Текст документа =
====

Юлия Хлынина: «Мне нравится, когда меня интересно обманывают»

Актриса сыграет роль жены легендарного Льва Яшина

Юлия Хлынина — актриса Театра им. Моссовета. Кинорежиссеры ее обожают. А зрители обратили особое внимание после того, как вышли многосерийный фильм «Таинственная страсть» Влада Фурмана по роману Василия Аксенова, где она сыграла красавицу Мирру, «Дуэлянт» Алексея Мизгирева и сериал «Звоните ДиКаприо!» Жоры Крыжовникова. В новом фильме о легендарном футболисте и вратаре Льве Яшине у Юлии — роль его жены Валентины.

Актриса сыграет роль жены легендарного Льва Яшина
Фото: Кремер Борис

Картина эта многострадальная. Не раз менялись режиссеры. Появлялись разные сценарии. Вдова выдающегося спортсмена Валентина Яшина как-то рассказала «МК», что прочитала шесть или семь сценариев — и все они оказались полной белибердой. Но тот, о котором сейчас пойдет речь, одобрила. И вот как она представляла себе жену главного героя, то есть саму себя: «Надо бы курносенькую». Так появилась в фильме Юлия Хлынина.

— Вы проходили кастинг еще у Игоря Волошина? Он ведь должен был снимать картину о Яшине.

— Нет, я начинала с Эльдаром Салаватовым. Он меня и выбрал. А потом на картину пришел Василий Чигинский.

====

Данные =
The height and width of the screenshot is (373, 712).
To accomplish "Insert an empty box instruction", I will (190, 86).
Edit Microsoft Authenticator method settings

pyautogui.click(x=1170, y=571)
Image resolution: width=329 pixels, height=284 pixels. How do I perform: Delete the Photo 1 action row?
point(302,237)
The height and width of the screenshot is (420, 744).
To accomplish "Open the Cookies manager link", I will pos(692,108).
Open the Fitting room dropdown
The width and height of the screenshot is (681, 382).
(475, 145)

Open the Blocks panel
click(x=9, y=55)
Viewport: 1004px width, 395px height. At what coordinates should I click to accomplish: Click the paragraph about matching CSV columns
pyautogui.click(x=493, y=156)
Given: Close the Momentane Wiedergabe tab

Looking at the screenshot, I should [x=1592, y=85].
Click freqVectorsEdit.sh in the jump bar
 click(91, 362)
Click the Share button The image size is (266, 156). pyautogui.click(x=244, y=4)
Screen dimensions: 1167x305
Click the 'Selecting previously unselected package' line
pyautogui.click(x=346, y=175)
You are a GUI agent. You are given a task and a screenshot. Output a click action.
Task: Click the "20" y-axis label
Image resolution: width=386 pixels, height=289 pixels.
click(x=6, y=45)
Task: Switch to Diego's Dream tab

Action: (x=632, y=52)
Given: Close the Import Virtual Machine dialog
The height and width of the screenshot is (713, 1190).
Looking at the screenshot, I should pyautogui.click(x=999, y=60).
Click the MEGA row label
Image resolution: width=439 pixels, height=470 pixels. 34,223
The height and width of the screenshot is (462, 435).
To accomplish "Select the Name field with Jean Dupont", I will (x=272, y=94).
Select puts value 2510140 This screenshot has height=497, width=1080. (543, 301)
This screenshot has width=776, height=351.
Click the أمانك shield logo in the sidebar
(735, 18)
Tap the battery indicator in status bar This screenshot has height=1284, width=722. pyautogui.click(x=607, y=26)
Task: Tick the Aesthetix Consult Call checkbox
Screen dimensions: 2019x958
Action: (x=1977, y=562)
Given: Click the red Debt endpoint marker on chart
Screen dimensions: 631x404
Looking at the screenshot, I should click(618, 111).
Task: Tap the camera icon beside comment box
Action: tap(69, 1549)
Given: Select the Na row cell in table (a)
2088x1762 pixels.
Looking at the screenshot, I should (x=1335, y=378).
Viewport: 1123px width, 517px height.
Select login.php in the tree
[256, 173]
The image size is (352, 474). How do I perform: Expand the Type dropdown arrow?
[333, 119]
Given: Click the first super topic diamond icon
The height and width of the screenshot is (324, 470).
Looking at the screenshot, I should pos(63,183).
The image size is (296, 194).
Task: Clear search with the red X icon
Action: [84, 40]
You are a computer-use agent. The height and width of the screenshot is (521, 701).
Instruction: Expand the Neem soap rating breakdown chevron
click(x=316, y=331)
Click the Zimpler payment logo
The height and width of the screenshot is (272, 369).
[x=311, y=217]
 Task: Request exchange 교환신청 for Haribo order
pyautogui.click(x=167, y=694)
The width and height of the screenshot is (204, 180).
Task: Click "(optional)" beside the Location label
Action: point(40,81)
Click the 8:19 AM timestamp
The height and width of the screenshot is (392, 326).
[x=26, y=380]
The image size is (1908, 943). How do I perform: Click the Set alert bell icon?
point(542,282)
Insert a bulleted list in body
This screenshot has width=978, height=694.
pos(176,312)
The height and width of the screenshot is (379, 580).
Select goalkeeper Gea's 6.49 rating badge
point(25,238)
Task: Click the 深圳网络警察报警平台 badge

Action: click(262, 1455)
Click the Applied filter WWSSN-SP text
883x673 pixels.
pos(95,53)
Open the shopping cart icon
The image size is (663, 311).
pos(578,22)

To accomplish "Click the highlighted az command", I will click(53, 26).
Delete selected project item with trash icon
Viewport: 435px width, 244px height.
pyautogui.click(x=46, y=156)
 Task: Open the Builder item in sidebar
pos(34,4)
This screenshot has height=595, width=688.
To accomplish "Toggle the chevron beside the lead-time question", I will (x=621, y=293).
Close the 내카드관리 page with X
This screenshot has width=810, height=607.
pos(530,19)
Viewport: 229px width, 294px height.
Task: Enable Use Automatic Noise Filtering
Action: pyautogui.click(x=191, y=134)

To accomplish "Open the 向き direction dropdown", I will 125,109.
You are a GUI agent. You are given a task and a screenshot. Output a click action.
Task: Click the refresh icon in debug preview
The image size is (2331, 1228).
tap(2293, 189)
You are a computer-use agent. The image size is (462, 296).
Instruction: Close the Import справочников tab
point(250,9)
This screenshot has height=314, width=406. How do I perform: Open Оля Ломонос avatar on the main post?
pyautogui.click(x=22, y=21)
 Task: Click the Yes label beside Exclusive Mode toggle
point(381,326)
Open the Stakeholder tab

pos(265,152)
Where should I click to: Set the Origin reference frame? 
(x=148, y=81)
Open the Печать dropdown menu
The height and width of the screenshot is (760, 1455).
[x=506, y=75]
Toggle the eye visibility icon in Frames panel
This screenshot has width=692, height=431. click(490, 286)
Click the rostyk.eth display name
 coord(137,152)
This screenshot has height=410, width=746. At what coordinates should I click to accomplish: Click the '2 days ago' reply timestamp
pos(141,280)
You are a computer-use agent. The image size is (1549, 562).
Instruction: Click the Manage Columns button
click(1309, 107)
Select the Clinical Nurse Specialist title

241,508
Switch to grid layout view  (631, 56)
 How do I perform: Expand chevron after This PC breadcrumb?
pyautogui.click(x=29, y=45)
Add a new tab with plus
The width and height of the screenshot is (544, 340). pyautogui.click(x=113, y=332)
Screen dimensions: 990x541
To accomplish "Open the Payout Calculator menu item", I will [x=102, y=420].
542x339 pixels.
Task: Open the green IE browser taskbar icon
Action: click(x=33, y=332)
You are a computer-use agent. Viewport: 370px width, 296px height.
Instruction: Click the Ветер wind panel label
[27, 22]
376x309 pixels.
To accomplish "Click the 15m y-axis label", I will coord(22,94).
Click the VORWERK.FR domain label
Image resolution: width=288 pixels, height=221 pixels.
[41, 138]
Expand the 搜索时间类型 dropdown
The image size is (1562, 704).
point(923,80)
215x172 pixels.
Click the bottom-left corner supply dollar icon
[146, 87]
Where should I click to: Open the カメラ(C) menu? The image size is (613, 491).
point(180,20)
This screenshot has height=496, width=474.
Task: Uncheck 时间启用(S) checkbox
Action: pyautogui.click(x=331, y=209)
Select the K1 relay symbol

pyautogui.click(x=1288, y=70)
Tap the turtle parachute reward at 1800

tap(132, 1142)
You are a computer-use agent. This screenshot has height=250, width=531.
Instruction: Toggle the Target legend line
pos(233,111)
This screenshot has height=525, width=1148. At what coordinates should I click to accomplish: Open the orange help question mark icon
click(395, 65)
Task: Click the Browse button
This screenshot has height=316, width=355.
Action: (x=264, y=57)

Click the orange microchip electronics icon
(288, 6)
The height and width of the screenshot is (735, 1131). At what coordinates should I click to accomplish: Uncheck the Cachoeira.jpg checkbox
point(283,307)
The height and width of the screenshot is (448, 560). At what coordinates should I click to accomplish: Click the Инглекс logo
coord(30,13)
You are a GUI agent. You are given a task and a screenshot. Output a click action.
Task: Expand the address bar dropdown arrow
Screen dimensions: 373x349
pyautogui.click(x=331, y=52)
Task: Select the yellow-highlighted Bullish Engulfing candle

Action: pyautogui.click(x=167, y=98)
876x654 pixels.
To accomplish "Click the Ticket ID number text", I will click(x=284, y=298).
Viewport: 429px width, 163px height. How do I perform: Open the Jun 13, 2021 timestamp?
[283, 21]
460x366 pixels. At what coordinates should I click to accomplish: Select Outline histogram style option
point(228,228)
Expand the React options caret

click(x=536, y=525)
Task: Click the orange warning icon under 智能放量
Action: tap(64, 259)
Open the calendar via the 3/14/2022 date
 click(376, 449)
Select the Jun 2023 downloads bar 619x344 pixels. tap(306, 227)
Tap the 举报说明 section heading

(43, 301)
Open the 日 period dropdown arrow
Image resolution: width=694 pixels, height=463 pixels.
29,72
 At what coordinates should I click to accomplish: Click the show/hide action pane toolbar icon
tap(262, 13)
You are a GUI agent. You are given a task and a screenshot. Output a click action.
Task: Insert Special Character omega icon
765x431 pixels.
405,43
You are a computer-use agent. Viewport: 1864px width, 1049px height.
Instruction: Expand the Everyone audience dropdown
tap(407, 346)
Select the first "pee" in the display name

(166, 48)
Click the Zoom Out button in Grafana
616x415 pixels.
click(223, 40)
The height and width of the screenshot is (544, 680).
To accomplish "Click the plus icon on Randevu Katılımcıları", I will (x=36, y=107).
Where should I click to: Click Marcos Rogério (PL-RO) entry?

====

Задание = Воспроизведите без изменений фрагмент интервью с Юлией Хлыниной от слов «Картина эта многострадальная.» до слов «пришел Василий Чигинский.».

Результат =
Картина эта многострадальная. Не раз менялись режиссеры. Появлялись разные сценарии. Вдова выдающегося спортсмена Валентина Яшина как-то рассказала «МК», что прочитала шесть или семь сценариев — и все они оказались полной белибердой. Но тот, о котором сейчас пойдет речь, одобрила. И вот как она представляла себе жену главного героя, то есть саму себя: «Надо бы курносенькую». Так появилась в фильме Юлия Хлынина.

— Вы проходили кастинг еще у Игоря Волошина? Он ведь должен был снимать картину о Яшине.

— Нет, я начинала с Эльдаром Салаватовым. Он меня и выбрал. А потом на картину пришел Василий Чигинский.